Imagination allows us to escape the predictable. It enables us to reply to the common wisdom that we cannot soar by saying, "Just watch!"
--Bill Bradley

Most people think life sucks, and then you die. Not me. I beg to differ. I think life sucks, then you get cancer, then your dog dies, your wife leaves you, the cancer goes into remission, you get a new dog, you get remarried, you owe ten million dollars in medical bills but you work hard for thirty-five years and you pay it back and then--one day--you have a massive stroke, your whole right side is paralyzed, you have to limp along the streets and speak out of the left side of your mouth and drool but you go into rehabilitation and regain the power to walk and the power to talk and then--one day--you step off a curb at sixty-seventh Street, and BANG, you get hit by a city bus and then you die. Maybe.
--Dennis Leary

It could be that our faithlessness is a cowering cowardice born of our very smallness, a massive failure of imagination.
--Annie Dillard

Oppression involves a failure of the imagination: the failure to imagine the full humanity of other human beings.
--Margaret Atwood

Imagination has brought mankind through the dark ages to its present state of civilization. Imagination led Columbus to discover America. Imagination led Franklin to discover electricity. Imagination has given us the steam engine, the telephone, the talking-machine, and the automobile, for these things had to be dreamed of before they became realities. So I believe that dreams--daydreams, you know, with your eyes wide open and your brain machinery whizzing--are likely to lead to the betterment of the world.

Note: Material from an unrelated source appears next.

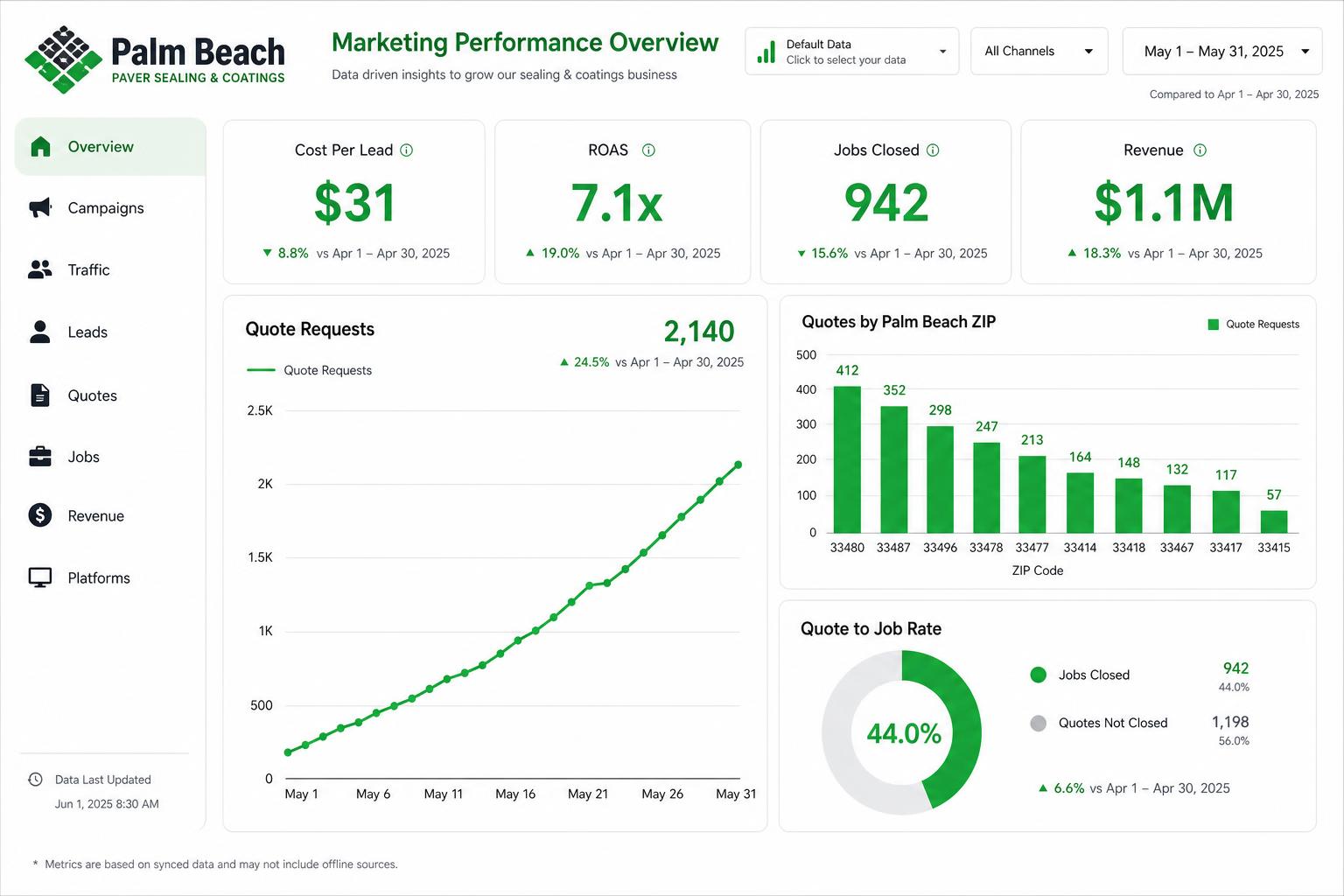Click the 33480 bar in ZIP chart
The height and width of the screenshot is (896, 1344).
click(847, 459)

The imaginative child will become the imaginative man or woman most apt to invent, and therefore to foster, civilization.
--L Frank Baum

To see the world in a grain of sand and Heaven in a wild flower, hold infinity in the palm of your hand and eternity in an hour.
--William Blake

I imagine therefore I belong and am free.
--Lawrence Durrel

*Music*

#%%&*! Smilers, Aimee Mann. This is exactly the record Aimee-Mann fans would love. It's got all the hallmarks which make Ms Mann's music comforting and in the groove. The instrumentation is rich, though I would say not any more rich than her old music. The writing is strong, as in the opener: "You've got a lot of money but you can't afford the freeway." This music is exactly what one would expect from Mann, and it remains to be seen: does it have the lasting power of her older work, such as Bachelor No. 2? The signs are good in the affirmative.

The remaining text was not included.